To feel, in some way, that sense of belonging to a fixed, immovable territory, I had to offer myself to work in exchange for food and accommodation. And, as always happens, a seduction was established in a rural environment, rugged, on the part of the outsider, a gypsy, a savage foreigner, who had just arrived. But, as the days goes, even though the service compensated to feed and offering a roof over that hard-boiled traveler’s head, things were generally becoming a little less attractive. That free time that I had leftover between these and other tasks, I was supposed to be destined to write.
In the vicinity of Cartaya, for example, in 2010, where I was for more than three months while the owner of the house, Peter Wolf, was crossing the Atlantic with his friend on a sailing boat, I had not been able to gather enough discipline to reach that shore of the habit of silence and focus that requires the act of writing. To write in a methodical, structured and structural way. Peter, on his return, was visibly angry not necessarily because the work I’ve done was not complete and satisfying but because I hadn’t even started writing in a professional way. And, he let me know in a e-mail message. Since the idea was me to stay in that empty house to do some daily work, and to write, fundamentally and so, what was wrong with me?. I supposed to write down the story others were drawing in their minds that I should tell them.
As time and space passed, the people who knew me gradually took it for granted that something transcendental could happen to me in that writing territory. It didn’t. I began to feel that they were even losing the enthusiasm that one day they would see a book signed by me. Because the people, those folks I encountered on the endless paths of the world, were partly portrayed in me. I was they existential mirror. I was, in some way, an extension of their unfulfilled desires, of their own broken glasses, of those impossibility of functioning as they were supposed to. They were all frustrated writers and I represented a precious stone that could achieve what they have not been able to do. Many said to me, “Do it for us, travel for us.” They were trapped in a family, domestic, financial swarm, a serious lack of free time to fly. To verify that my free time was somehow unproductive, was not pleasant to them.

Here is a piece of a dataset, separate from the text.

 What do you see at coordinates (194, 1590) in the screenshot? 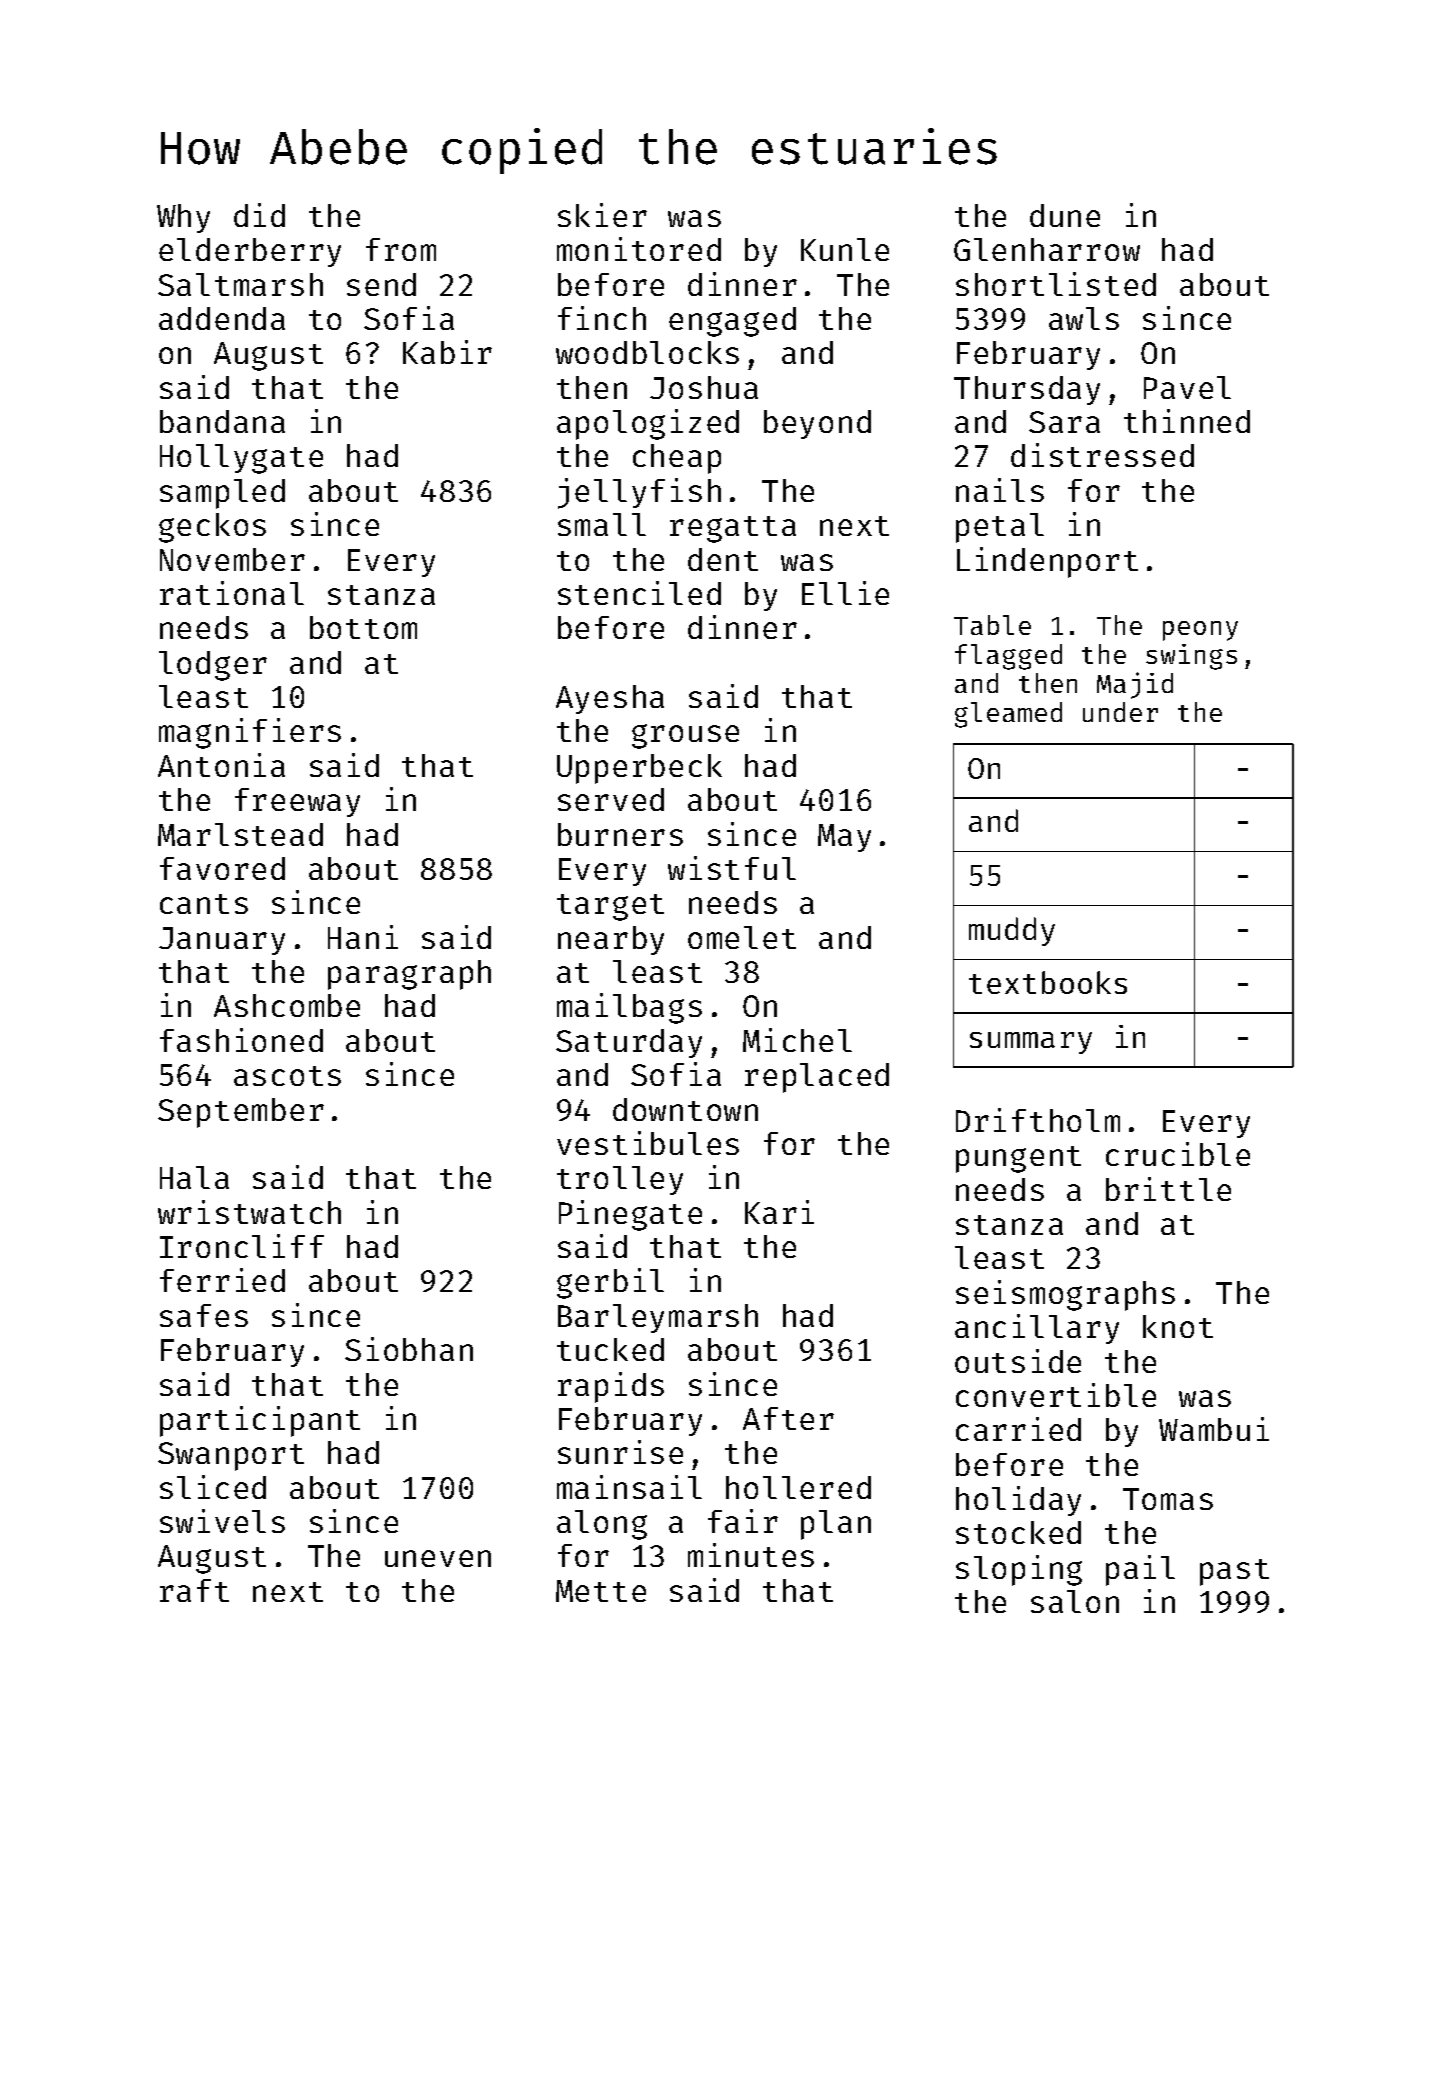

Everything is seductive when one is free or, at least that is the other’s perception. I do think I was free, that I still am. My website omarglobal.com has that philosophical phrase: “Life is Freedom”. My freedom to travel aimlessly, thousands of miles, as if there were no limits, seduced people. But as time passed, one day, one month, one year, that man with a mysterious gaze was no longer who he had been, he was no longer that seductive foreigner. And, if you’ve never published a book of your many experiences on the road, even worse. I shouldn’t care about other people’s perceptions, but I do care because through that, somewhat I’ve been able to better perceive myself.